Brexit : Theresa May fixe la date et choisit la ligne dure
Le Brexit a désormais une date et même une orientation. Alors que la conférence annuelle du parti conservateur touche à sa fin, la première ministre a dévoilé son ambition sur la sortie de l’Union européenne. Theresa May a annoncé que le Royaume-Uni activera l’article 50 au plus tard fin mars 2017 et a confirmé la ligne dure. En l’occurrence, le contrôle de l’immigration, même intra-européenne, prendra le pas sur toutes les autres considérations, même le maintien dans le marché unique. Seule concession au camp du maintien, Theresa May a assuré que les règlements européens en vigueur seront intégrés dans la loi britannique au moment où le European Communities Act, qui régit les rapports entre la Grande-Bretagne et l’Union européenne sera abolie.
Ce sera certainement la seule occasion pour les membres du Parlement d’évoquer le Brexit. La première ministre a confirmé que l’activation de l’article 50 du traité de Lisbonne « est l’affaire du seul gouvernement ». Il n’y aura pas de vote à la chambre des Communes sur le sujet.
« Il est hors de question de saper la démocratie ! Brexit veut dire Brexit ! », a martelé Theresa May.
Elle sait que la Chambre des Communes est – entre le Labour et les membres du parlement conservateurs europhiles – majoritairement hostile au Brexit. Elle se pose donc en bouclier destiné à défendre le choix du peuple britannique, dans son ensemble. La locataire du 10 Downing Street a ainsi envoyé un message à Nicola Sturgeon, mais aussi au Sinn Féin, en précisant :
« Nous avons voté lors du référendum dans le cadre d’un seul Royaume-Uni, nous appliquerons la décision issue du scrutin comme un seul Royaume-Uni. »
Pour éviter de froisser totalement la majorité pro-européenne qui marque la représentation parlementaire britannique, Theresa May a indiqué que les règlements européens seront traduits en textes britanniques et incorporés dans la loi. Le message a été particulièrement appuyé en direction des syndicats qui craignent que le Brexit soit l’occasion d’une nouvelle attaque sur les droits des salariés. Un texte, le Great Repeal Bill, sera présenté au parlement en 2017 aura pour objet de d’en finir avec le European Communities Act de 1972, lequel fixait la hiérarchie des normes à la mode européenne. Il en sera donc fini de la prééminence des textes européens sur la loi britannique.

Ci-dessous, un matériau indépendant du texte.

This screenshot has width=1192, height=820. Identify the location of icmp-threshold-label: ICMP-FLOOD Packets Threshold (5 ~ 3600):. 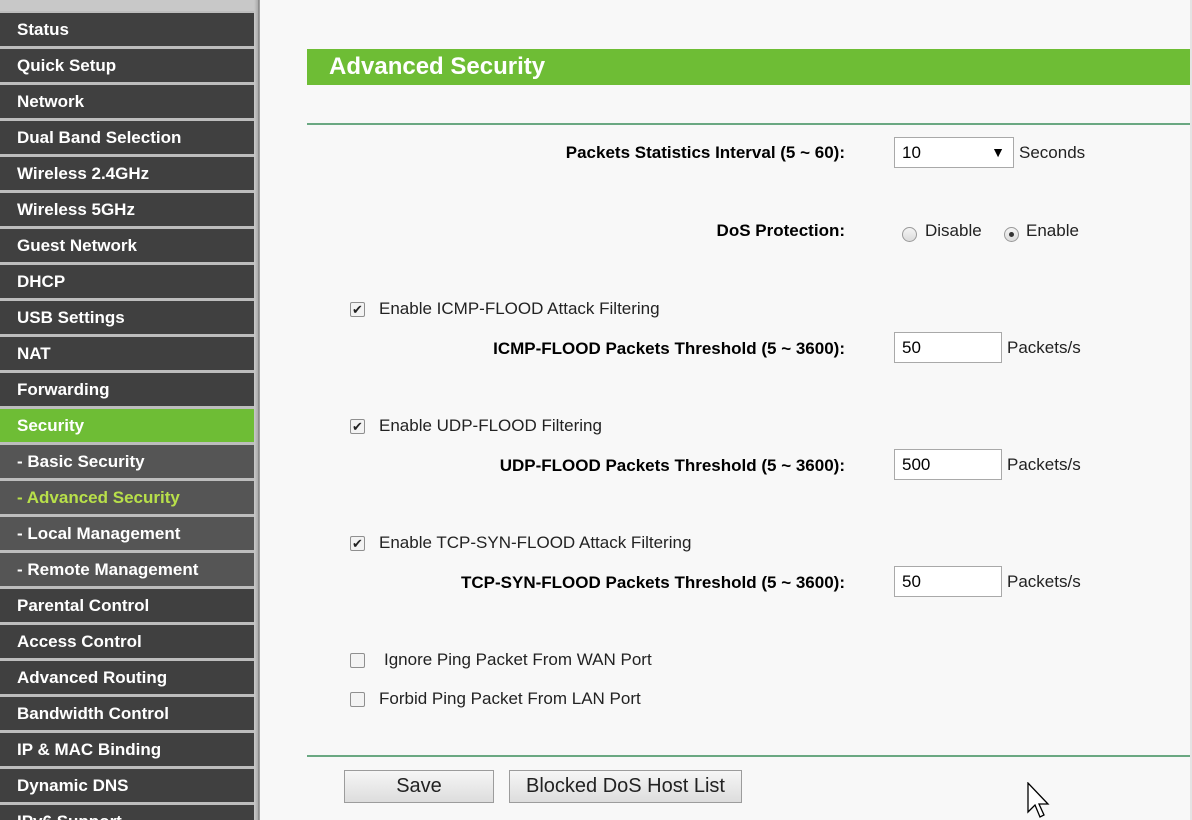
(669, 348).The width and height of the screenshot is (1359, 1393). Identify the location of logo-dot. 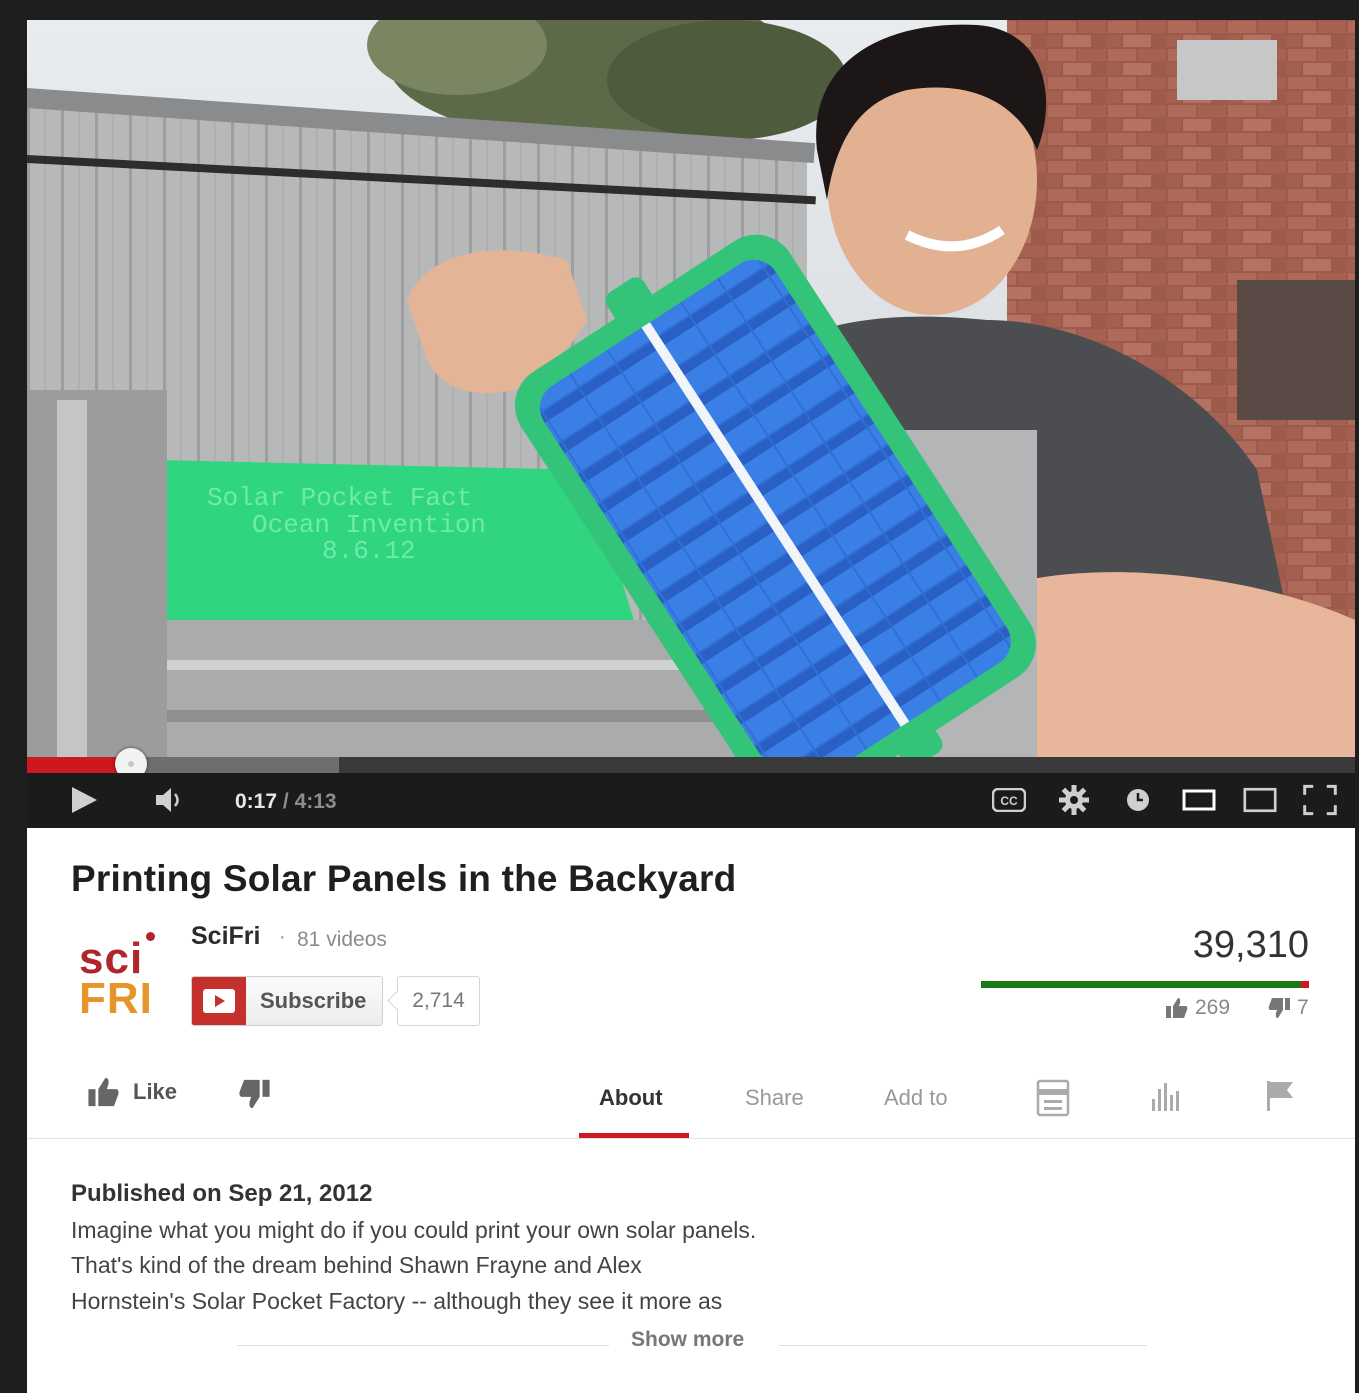
(150, 936).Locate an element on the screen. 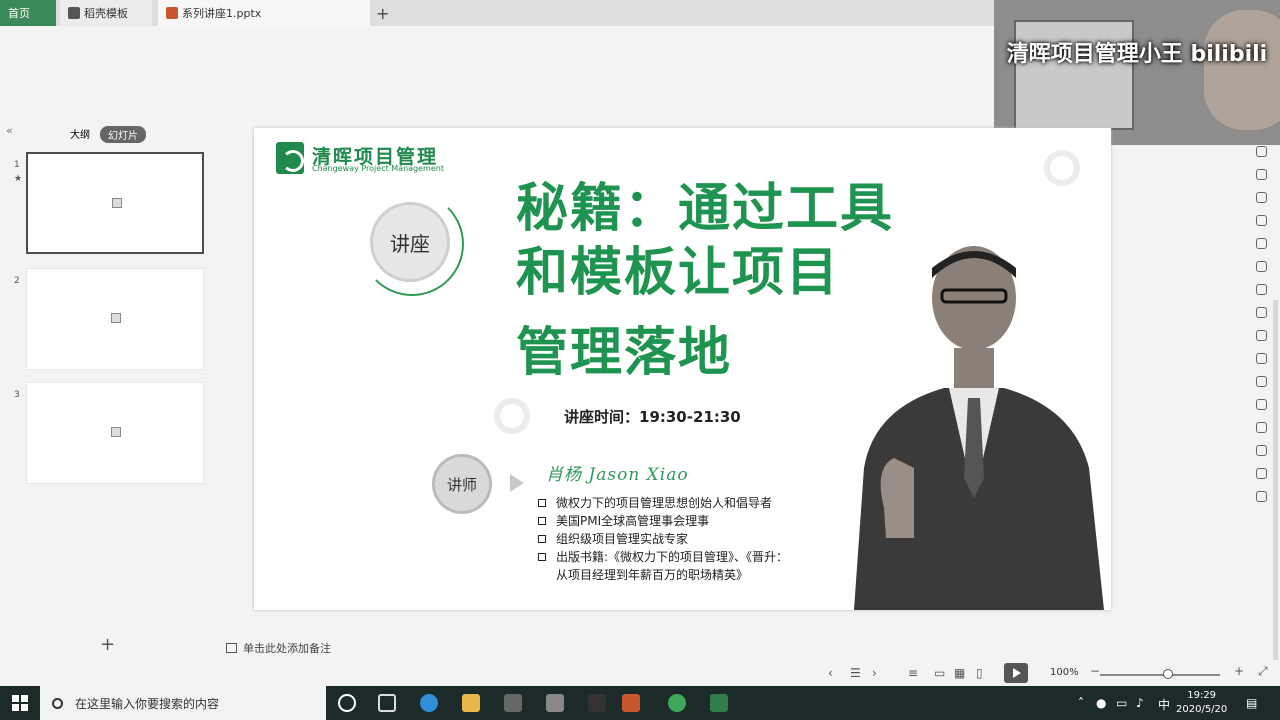  status-bar: ‹ ☰ › ≡ ▭ ▦ ▯ is located at coordinates (640, 673).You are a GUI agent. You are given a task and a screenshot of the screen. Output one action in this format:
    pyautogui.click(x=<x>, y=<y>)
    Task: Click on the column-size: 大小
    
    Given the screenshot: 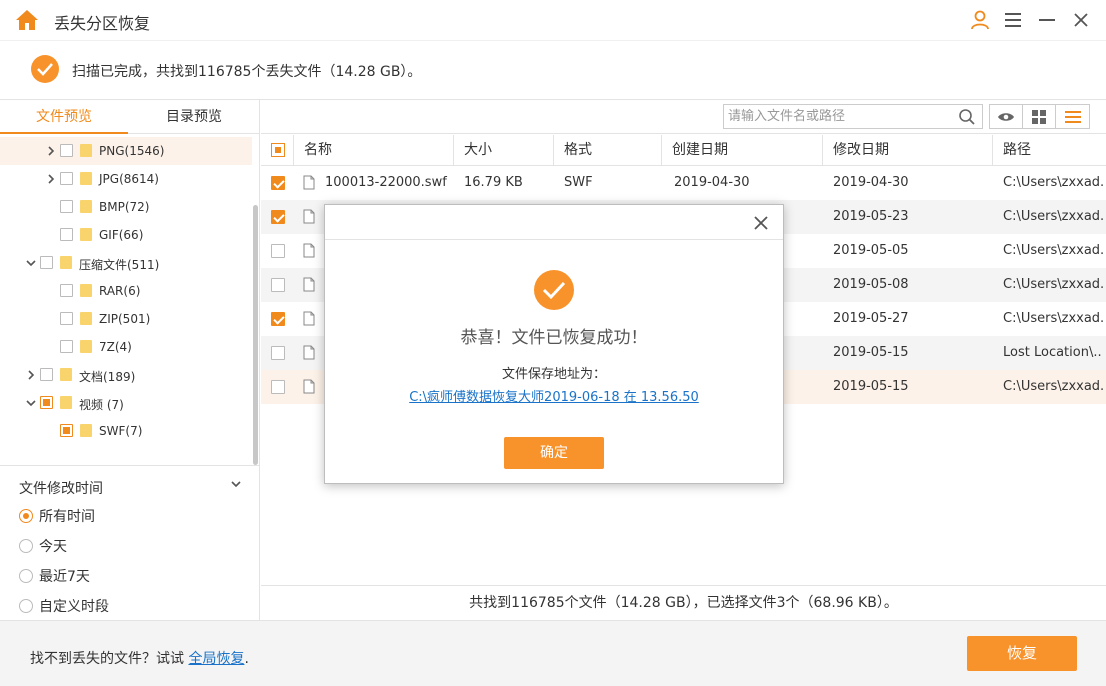 What is the action you would take?
    pyautogui.click(x=504, y=150)
    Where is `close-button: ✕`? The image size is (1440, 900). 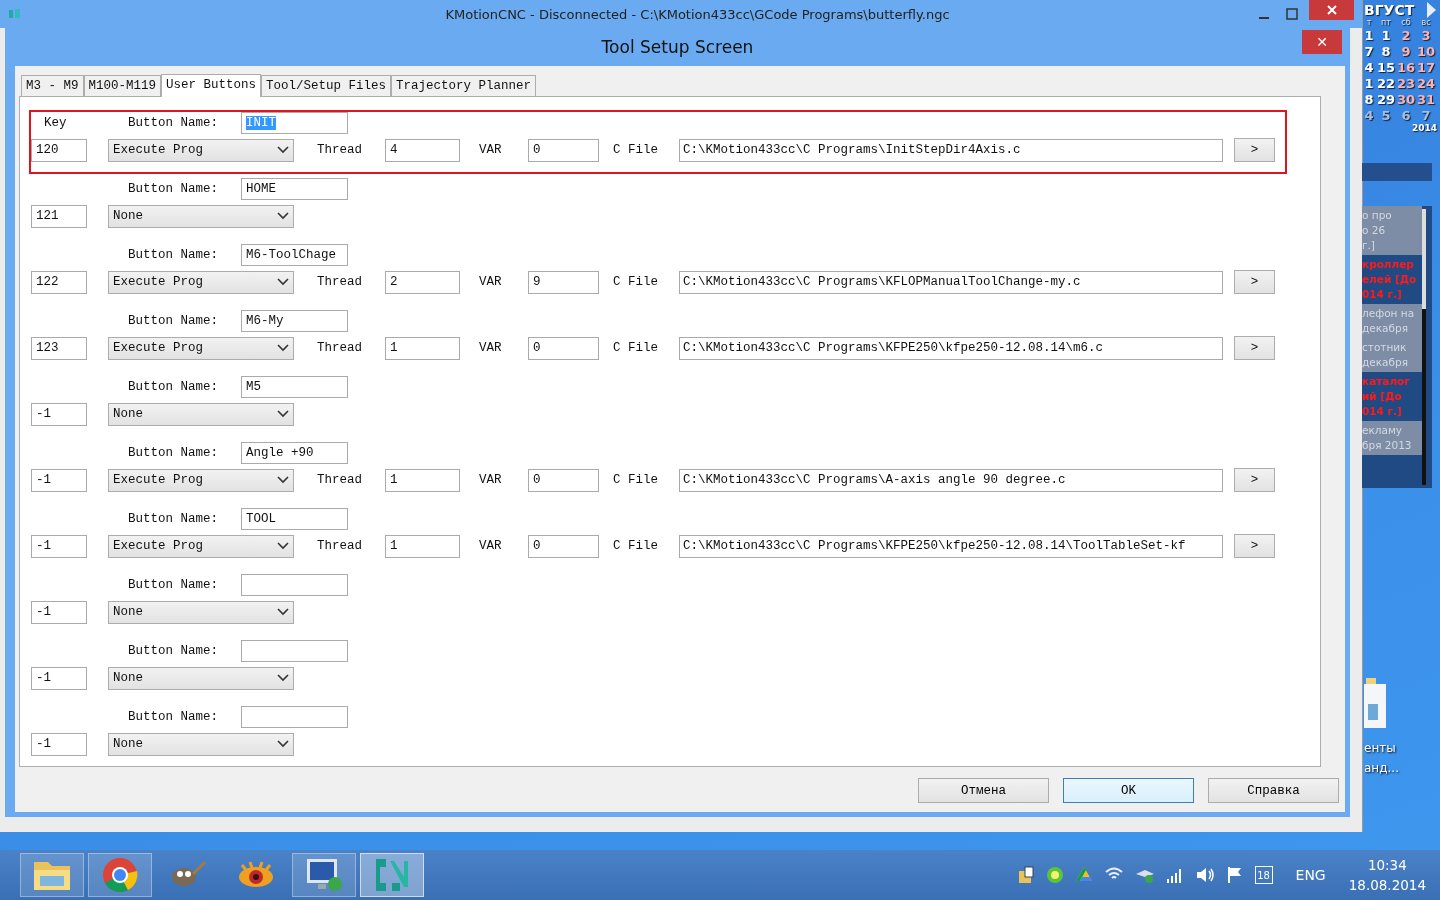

Theresa May a également confirmé que le Royaume-Uni quittera la juridiction de la Cour européenne de justice. Et, entérinant une ligne dure, elle a tranché : le contrôle de l’immigration passera avant le libre-échange. L’Union européenne a en effet multiplié les mises en garde et rappelé sa ligne de conduite : la libre circulation des marchandises, donc le libre-échange au sein de l’Union, est indissociable de la libre-circulation des personnes. La position du gouvernement de Londres est donc claire : la gestion de l’immigration sera une question clé des négociations qui vont, officiellement, commencer dès mars 2017 pour un départ effectif en mars 2019. Au plus tard.
Nous avons voté pour sortir de l’Union européenne et devenir un état totalement indépendant et pleinement souverain, a martelé Theresa May devant un auditoire majoritairement acquis à sa cause. Nous ferons donc ce que font tous les états indépendants. Nous déciderons par nous-mêmes de la manière dont nous gérons l’immigration. Et nous serons libres d’adopter nos propres lois.
Le discours aux accents nationalistes a été décliné par les membres de gouvernement qui ont pris la parole devant les délégués du parti conservateur. Ainsi, la secrétaire d’Etat à l’Intérieur et proche de la première ministre, Amber Rudd, s’est engagée à agir pour éviter que « les migrants prennent les emplois que des Britanniques pourraient occuper ». Elle a également annoncé une réduction du nombre de jeunes venant étudier en Grande-Bretagne. Tant que la Grande-Bretagne est membre de l’Union européenne, ces limitations ne s’appliqueront qu’aux ressortissants extra-communautaires. Mais à compter du printemps 2019, il en ira évidemment autrement.
Enfin, la successeure de Theresa May à l’Intérieur a annoncé un fonds de 140 millions de livres destiné à soutenir les services publics « dans les aires affectées par un haut niveau de migration ». Cette proposition est une relecture d’un fonds mis en place, à l’époque, par le premier ministre travailliste Gordon Brown.
Pour que le message soit bien clair, Theresa May a averti ses interlocuteurs européens. La Grande-Bretagne n’adoptera pas une attitude « suppliante » lors des négociations. Le bras de fer ne fait donc que commencer.